We can't domestic loans

We were surely startled when reading a scenario made by the Indonesian Bank Restructuring Agency (IBRA) concerning the burden of recapitalization bonds that we have to shoulder. Based on the worst scenario, the total liabilities derived from these bonds that we have to pay until 2041 can reach Rp7,000 trillion.

The first thing that caught us by surprise was certainly the figure Rp7,000 trillion. We can hardly imagine how much that Rp7,000 trillion is.

Second, can we fulfill the obligation?

The bond problem is different from our debts to the Paris Club, the World Bank or the International Monetary Fund as it is related to on-shore loans.

If we owe to other countries, such debts can be negotiated, restructured, written off, or, under forced circumstances, perhaps these debts will not be repaid.
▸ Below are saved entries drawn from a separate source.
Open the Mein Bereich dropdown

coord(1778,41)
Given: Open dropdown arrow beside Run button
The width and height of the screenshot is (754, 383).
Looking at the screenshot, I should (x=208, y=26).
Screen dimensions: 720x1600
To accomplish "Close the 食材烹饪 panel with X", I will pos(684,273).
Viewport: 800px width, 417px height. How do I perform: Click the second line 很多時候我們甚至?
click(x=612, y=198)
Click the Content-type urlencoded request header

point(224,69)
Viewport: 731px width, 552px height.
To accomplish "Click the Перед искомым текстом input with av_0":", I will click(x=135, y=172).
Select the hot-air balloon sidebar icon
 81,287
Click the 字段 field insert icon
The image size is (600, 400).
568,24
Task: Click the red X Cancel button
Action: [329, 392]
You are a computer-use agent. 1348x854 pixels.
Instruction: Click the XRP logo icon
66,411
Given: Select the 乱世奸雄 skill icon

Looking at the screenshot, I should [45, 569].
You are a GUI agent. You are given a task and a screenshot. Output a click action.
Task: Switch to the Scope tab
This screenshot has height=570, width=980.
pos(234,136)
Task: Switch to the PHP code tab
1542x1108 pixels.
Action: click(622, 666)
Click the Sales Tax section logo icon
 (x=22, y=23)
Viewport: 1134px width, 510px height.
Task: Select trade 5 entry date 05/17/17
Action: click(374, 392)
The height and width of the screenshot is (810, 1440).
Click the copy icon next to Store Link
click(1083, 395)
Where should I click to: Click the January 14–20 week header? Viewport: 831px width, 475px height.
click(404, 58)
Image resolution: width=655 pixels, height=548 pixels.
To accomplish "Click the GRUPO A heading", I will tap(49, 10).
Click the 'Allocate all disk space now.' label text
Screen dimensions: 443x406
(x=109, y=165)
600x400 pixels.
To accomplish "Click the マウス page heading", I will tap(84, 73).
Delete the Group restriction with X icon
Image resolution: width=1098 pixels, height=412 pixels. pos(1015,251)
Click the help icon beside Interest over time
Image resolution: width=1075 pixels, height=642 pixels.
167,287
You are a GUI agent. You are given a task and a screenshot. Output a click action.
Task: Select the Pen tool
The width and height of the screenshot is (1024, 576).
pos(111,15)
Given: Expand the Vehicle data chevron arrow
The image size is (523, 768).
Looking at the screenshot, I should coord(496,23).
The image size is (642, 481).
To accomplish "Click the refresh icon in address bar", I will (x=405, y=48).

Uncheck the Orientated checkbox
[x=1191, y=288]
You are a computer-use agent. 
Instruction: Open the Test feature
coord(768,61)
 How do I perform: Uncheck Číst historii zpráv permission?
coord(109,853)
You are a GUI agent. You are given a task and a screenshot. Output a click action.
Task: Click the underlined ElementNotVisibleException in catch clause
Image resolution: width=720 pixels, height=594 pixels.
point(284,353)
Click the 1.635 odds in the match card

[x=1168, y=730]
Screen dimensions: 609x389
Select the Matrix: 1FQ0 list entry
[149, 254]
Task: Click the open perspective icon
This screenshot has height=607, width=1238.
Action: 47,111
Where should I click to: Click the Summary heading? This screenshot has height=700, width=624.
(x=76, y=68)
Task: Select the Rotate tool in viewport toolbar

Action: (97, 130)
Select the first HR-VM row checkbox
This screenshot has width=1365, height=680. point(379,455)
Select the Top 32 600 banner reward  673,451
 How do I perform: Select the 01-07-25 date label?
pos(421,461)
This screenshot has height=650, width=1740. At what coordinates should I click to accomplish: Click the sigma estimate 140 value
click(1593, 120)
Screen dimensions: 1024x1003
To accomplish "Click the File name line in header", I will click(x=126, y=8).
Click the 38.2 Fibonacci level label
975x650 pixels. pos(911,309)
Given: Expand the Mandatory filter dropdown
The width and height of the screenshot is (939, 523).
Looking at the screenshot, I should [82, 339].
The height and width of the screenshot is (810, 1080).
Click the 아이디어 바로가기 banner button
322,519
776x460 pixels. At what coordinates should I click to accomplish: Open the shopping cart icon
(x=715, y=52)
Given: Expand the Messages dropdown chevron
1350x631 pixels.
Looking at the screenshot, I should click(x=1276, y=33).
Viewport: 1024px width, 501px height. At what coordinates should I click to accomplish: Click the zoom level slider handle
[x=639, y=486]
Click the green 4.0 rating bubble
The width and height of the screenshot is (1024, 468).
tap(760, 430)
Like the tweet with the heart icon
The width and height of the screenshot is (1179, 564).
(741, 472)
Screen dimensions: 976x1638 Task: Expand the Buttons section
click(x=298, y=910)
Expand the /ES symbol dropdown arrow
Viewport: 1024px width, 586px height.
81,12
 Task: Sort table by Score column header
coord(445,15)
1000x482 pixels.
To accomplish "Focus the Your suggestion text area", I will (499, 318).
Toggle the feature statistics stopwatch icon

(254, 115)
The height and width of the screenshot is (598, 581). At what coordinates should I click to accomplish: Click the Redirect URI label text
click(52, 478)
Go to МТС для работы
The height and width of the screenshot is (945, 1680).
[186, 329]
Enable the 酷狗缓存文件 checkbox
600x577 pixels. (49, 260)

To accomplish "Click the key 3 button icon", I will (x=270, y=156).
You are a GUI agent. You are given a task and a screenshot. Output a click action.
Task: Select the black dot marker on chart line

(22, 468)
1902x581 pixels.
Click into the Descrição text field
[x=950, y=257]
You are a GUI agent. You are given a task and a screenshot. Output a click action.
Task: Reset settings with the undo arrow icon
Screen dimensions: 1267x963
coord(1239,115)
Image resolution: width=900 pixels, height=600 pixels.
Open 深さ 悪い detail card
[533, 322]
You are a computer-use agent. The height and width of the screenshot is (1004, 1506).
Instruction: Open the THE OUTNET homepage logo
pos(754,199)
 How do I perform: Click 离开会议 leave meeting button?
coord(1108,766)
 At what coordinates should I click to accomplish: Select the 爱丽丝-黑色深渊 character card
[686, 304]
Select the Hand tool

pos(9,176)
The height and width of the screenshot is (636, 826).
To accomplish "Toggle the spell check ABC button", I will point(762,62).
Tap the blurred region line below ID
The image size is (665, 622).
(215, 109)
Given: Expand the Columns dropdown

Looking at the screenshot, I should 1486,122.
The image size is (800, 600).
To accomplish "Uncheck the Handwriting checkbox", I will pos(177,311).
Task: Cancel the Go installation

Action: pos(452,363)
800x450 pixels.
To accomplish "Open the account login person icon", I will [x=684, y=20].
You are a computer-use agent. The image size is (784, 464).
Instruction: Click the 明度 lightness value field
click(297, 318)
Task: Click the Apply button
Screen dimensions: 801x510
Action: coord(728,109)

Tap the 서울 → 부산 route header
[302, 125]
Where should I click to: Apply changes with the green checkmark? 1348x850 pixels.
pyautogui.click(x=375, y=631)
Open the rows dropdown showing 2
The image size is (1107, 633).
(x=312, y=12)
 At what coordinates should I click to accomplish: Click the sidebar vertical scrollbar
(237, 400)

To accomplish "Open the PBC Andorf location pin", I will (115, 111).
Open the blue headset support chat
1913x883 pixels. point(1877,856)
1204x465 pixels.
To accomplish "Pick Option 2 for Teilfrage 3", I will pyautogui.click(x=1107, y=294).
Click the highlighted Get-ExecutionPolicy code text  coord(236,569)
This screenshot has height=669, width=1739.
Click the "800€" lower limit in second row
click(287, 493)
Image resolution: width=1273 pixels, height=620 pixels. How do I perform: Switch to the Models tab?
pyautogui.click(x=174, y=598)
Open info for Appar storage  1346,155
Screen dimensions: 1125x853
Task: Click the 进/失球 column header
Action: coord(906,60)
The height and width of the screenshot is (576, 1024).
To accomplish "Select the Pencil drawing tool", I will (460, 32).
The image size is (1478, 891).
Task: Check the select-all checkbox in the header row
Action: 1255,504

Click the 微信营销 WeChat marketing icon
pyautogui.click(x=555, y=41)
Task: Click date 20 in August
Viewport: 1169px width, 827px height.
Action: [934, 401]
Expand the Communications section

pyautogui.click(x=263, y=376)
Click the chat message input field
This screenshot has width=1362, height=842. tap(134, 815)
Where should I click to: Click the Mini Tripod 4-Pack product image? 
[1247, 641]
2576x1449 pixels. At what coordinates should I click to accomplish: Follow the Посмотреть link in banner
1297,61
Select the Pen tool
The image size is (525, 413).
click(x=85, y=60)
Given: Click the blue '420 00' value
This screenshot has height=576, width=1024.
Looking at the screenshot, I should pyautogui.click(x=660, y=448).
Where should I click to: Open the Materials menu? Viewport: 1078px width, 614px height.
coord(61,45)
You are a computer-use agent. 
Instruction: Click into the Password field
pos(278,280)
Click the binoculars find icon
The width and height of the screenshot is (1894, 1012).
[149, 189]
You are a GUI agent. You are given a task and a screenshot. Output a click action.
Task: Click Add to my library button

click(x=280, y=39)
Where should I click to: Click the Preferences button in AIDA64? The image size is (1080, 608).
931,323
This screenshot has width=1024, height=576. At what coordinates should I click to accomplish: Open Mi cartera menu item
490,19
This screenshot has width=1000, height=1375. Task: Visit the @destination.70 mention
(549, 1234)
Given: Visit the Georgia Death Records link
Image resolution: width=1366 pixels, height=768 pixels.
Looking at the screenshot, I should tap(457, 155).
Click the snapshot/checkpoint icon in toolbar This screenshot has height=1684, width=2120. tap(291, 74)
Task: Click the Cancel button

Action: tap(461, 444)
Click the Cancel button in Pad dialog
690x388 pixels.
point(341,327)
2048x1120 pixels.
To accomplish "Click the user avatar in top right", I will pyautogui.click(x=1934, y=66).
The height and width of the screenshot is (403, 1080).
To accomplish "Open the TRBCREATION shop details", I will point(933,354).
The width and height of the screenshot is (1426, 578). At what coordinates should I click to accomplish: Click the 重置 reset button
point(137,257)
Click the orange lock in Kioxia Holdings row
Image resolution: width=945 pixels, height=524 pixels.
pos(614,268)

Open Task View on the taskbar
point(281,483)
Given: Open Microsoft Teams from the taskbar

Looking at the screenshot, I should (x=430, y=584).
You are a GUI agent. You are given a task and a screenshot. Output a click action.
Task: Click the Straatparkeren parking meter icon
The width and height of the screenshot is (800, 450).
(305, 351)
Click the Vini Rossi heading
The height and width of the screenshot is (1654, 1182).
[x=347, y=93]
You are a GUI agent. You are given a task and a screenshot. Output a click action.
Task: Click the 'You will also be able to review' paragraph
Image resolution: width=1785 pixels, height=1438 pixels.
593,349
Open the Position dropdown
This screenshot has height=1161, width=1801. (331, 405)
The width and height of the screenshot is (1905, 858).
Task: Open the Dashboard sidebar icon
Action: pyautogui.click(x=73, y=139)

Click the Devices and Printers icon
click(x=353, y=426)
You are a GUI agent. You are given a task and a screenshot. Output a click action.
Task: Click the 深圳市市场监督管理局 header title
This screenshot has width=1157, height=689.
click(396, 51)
On-shore loans are different, though. The government has to meet its obligation as this can influence its credibility, or, and even more frighteningly, disrupt the national economy as a whole.

We can go out of the difficulties in paying on-shore loans and carry on the development if we draft the Law on State Bonds.

Yet, it is just the first step. The next one, which is of no less importance, is to build the people's confidence.

It is only with the people's trust that we all will have no doubt to purchase government bonds. It is these bonds that will then be used to pay on-shore loans and carry on the development in this country.